Cependant, malgré ce petit défaut, Hardouin Le Fèvre de Fontenay donne une description relativement positive des bals de l’Opéra :

Le spectacle de Paris, le plus suivi à présent & le plus agréable en même temps, est celui dont les Directeurs de l’Opera regalent le public tous les Lundy, les Mercredy & les Samedy de chaque semaine. C’est un Bal établi avec tant d’ordre, de lumières, & de propreté, qu’il est devenu le divertissement de Paris le plus à la mode25.

Un peu plus loin, il déclare que « cet établissement a été inventé fort à propos, dans une Ville comme Paris, où il faut absolument des plaisirs26 ». Le responsable fait donc de la publicité pour ces événements tout en informant ses lecteurs provinciaux de la dernière mode parisienne. Si la couverture de ce nouvel événement socio-culturel le prend apparemment de court en janvier 1716 – il n’y accorde que 12 pages27 –, Le Fèvre de Fontenay se rattrape un mois plus tard et consacre presque 100 pages aux bals de l’Opéra. Ainsi, il en souligne la grande importance sans pour autant entrer dans une réflexion sur les raisons d’être de ce nouveau divertissement28.

En somme, l’exemple du bal de l’Opéra montre à nouveau l’aptitude d’Hardouin Le Fèvre de Fontenay à soutenir la politique royale. Tout comme dans le cas de la Comédie-Italienne, il promeut une innovation majeure de la Régence et suit – presque aveuglément – la direction choisie par les autorités.

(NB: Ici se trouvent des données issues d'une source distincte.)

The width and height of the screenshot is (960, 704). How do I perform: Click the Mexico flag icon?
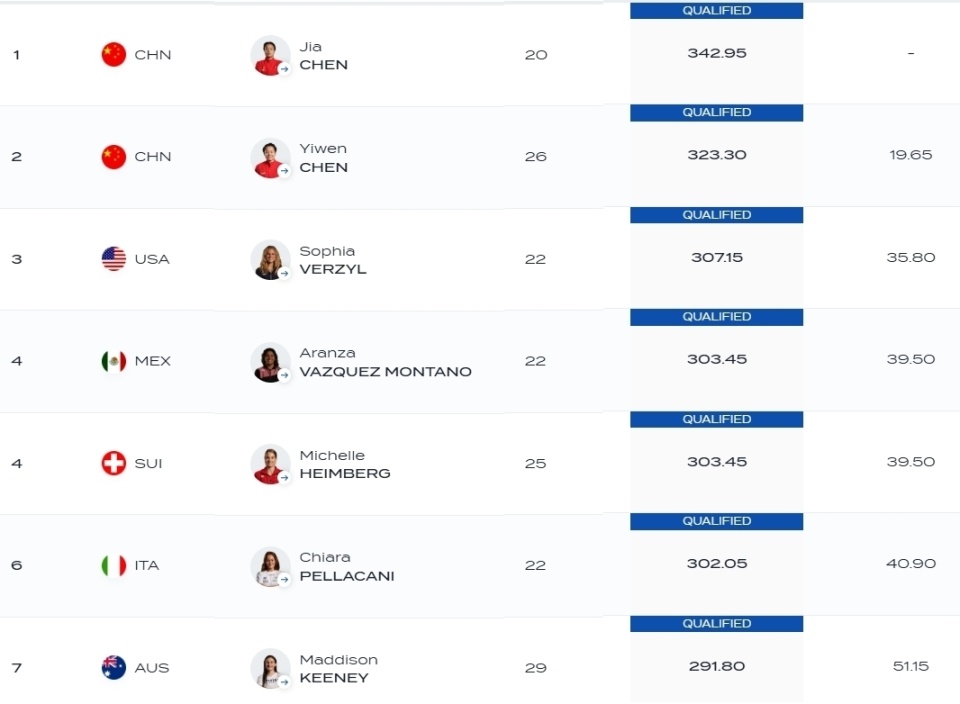113,361
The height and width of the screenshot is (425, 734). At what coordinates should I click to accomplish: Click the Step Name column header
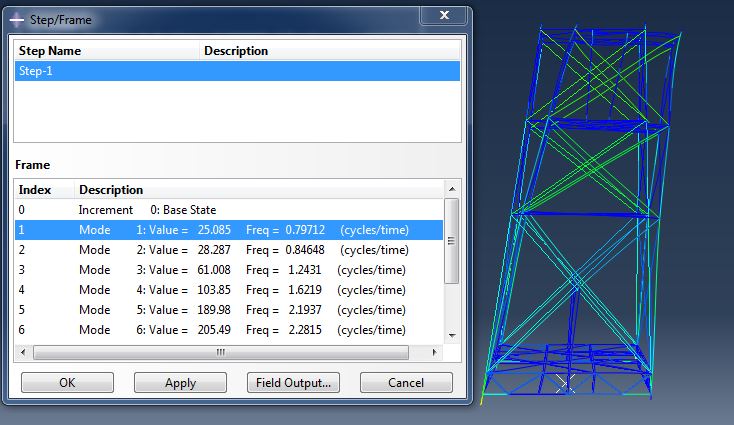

Afin de conclure ce sous-chapitre, force est de constater que le Nouveau Mercure galant a sans aucun doute contribué à une certaine démarcation du siècle de Louis XIVLouis XIV en particulier, mais également du pouvoir politique en général sans pour autant prendre la position d’une opposition fondamentale. D’une part, la revue semble mettre le Régent en garde contre les dérives d’une politique trop ambitieuse – principalement s’il s’agit d’un lecteur averti qui sait lire entre les lignes. Et de l’autre, il est intéressant d’observer que les plumes du Nouveau Mercure galant défendent d’abord violemment la suprématie de la langue et de la culture françaises pour chanter ensuite les louanges du théâtre italien. Ainsi, Hardouin Le Fèvre de Fontenay illustre parfaitement la fonction politique d’une revue semi-officielle, c’est-à-dire dotée d’un privilège royal, qui soutient sans se poser trop de questions la politique et les orientations du pouvoir en place.